We found that high-income HBV+ patients had lower HRQoL scores on the EQ-5D survey. Usually, higher-income status would be had more opportunity to management of themselves, through visiting hospital or maintaining good nutrition. However, chronic hepatitis could be lead to liver cancer in the future, it might be affected negatively to patients due to the un-awareness of their disease progression.

This study had limitations. First, it was a cross-sectional design; therefore, causal relationships between HBV+ patient HRQoL and socioeconomic status factors could not be definitively established. Second, we did not consider disease progression and severity in HBV+ patients; therefore, the results may not be applicable some patients such as those with resultant cirrhosis or liver cancer. Also, we only considered chronic diseases such as asthma, diabetes, hypertension, dyslipidemia and thyroid lesion because the data used in our study not included other chronic diseases. Finally, we did not assess potential changes in patient occupation type and income after HBV diagnosis, which may have impacted HRQoL. Despite these limitations, our study had several strengths. First, we used data from the Community Health Survey, which ensured use of a reliable nationwide sampling design. Second, we analyzed differences in HRQoL in HBV+ patients versus the general population, not only based on HBV status, but also include according to the type of occupation, education history, and family income. The results of our subgroup analyses might help us to better manage HBV+ patient care to improve their HRQoL. Third, we used propensity score matching method, it might be reduce bias in estimating effect of quality of life in the HBV patients compared general population [30].

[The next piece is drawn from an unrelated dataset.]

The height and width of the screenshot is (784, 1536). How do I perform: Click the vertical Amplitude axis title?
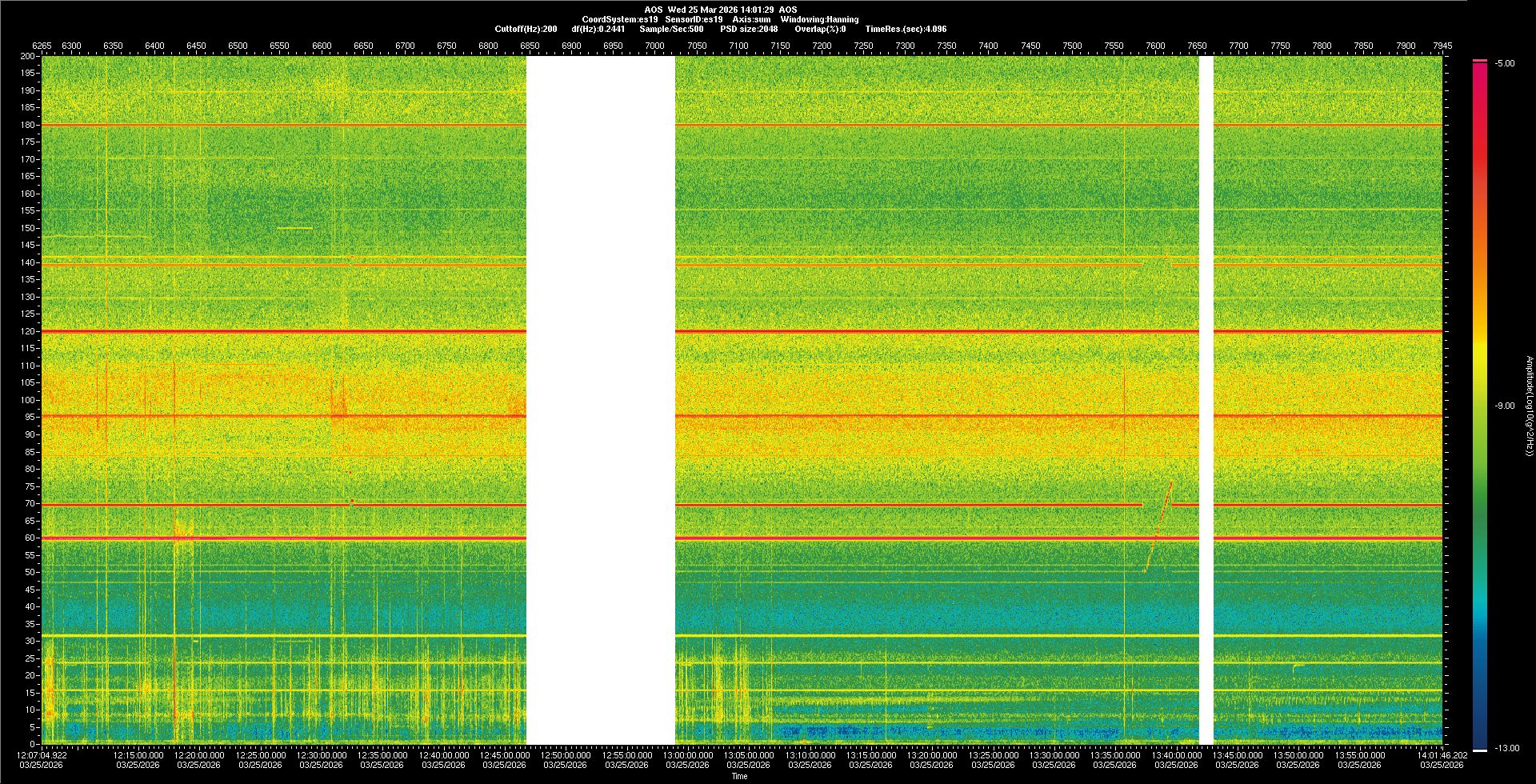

Our findings indicate that HBV+ patients have lower HRQoL scores compared to the general population, especially in patients employed as clerks and managers and professionals, and in those with and higher academic and income statuses. These results highlight the important role of health care providers in managing HBV+ patient care and educating the general population with accurate information about the disease [3133]. Having exact information regarding how HBV status affects patient HRQoL is critical to understanding disease impact on everyday activities and attitudes. Although HBV does not manifest visible symptoms of illness, patients still must continuously manage themselves to stop the disease from worsening. Education should include not only pathology details of the disease but also the importance of routine disease screening [33]. It is necessary to provide public education and awareness campaigns that play important roles in promoting HBV screening.

Additionally, companies have to increase employee understanding of the disease and provide regular health inspections. This may help to cultivate the knowledge of the disease and reduce prejudices about HBV+ patients. And, superiors in the service industries have to consider giving sick leave to HBV+ employees so that they can go to the hospital and check their health condition, when necessary.

Conclusions

In conclusion, we identified significant relationships between HBV+ patient HRQoL and socioeconomic factors such as occupation type, education level, and family income, although further study of these associations is needed. Worldwide efforts to prevent HBV infection have been very successful; now, we have to focus on optimally managing HBV+ patient care and improving their HRQoL. To do this, we must acquire accurate information about the disease, including HBV impact on patient lifestyle and sense of well-being. This will facilitate formulating policies and management strategies to mitigate HRQoL declines in HBV+ patients.